The SLA evolved out of user frustration with the constantly increasing demands for budget and control put forward by the automated data processing department as it struggled to deliver on the promised benefits of new and more powerful applications.
The SLA should be integrated with the overall systems governance process and be administered by a systems steering committee including members of the senior executive.
Clearly documented SDLC standards
Data centers that run only packaged applications tend to stagnate. The growth and service potential is in new development, new deployments, and the discharge of ever increasing corporate responsibilities.
Early System 360 adopters generally underestimated development complexities and limitations, and therefore tended to over promise.

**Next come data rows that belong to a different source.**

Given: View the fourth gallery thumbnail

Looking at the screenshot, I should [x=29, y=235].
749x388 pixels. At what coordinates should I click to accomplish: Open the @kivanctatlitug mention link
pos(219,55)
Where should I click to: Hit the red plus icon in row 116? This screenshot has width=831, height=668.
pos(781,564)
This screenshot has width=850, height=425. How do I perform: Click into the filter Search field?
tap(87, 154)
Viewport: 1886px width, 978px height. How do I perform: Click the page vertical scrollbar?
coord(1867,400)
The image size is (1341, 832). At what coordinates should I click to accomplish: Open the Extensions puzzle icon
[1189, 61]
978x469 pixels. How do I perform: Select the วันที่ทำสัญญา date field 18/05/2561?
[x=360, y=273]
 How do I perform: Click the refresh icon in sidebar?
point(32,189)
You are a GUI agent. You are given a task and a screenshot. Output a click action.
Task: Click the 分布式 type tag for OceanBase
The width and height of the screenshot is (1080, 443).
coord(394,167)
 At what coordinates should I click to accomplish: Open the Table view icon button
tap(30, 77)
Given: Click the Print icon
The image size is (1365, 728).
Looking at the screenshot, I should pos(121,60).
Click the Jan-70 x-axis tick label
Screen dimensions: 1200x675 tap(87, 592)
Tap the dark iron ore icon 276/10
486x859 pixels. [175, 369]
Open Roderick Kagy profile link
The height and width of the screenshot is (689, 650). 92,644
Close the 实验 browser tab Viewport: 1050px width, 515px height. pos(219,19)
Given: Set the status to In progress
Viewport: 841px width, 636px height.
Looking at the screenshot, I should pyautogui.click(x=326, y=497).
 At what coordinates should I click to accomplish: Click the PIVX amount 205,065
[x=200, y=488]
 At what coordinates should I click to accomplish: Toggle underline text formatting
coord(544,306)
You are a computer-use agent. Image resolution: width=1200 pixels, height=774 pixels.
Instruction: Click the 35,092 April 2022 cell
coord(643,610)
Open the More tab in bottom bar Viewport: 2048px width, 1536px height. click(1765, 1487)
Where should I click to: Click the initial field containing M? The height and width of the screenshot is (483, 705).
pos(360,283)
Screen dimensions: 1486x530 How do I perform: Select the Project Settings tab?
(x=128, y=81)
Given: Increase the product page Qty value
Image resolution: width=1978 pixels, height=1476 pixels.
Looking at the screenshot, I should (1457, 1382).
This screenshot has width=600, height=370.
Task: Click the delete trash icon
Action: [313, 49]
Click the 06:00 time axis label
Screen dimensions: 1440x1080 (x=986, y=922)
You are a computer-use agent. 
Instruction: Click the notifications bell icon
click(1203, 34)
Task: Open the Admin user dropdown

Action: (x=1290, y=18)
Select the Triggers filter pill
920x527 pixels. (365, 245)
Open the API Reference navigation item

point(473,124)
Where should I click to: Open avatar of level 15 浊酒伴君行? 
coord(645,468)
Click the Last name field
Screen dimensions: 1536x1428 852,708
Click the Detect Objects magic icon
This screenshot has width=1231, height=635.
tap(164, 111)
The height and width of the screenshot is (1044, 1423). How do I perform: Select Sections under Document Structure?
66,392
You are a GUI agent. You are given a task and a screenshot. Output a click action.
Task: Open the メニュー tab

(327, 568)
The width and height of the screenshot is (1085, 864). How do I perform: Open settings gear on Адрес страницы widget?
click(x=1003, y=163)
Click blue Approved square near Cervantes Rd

As most projects failed while a few succeeded the critical success factors for developers soon became clear and, high among these, was the use of clearly enunciated and strongly enforced systems development lifecycle methodology or SDLC.
Developers who obtained user sign-off at each stage of a project's lifetime and then incorporated the resulting expectations into service level agreements generally found that users who had been co-opted during project design accepted weaker results as successes and were less likely to rebel at budget increases.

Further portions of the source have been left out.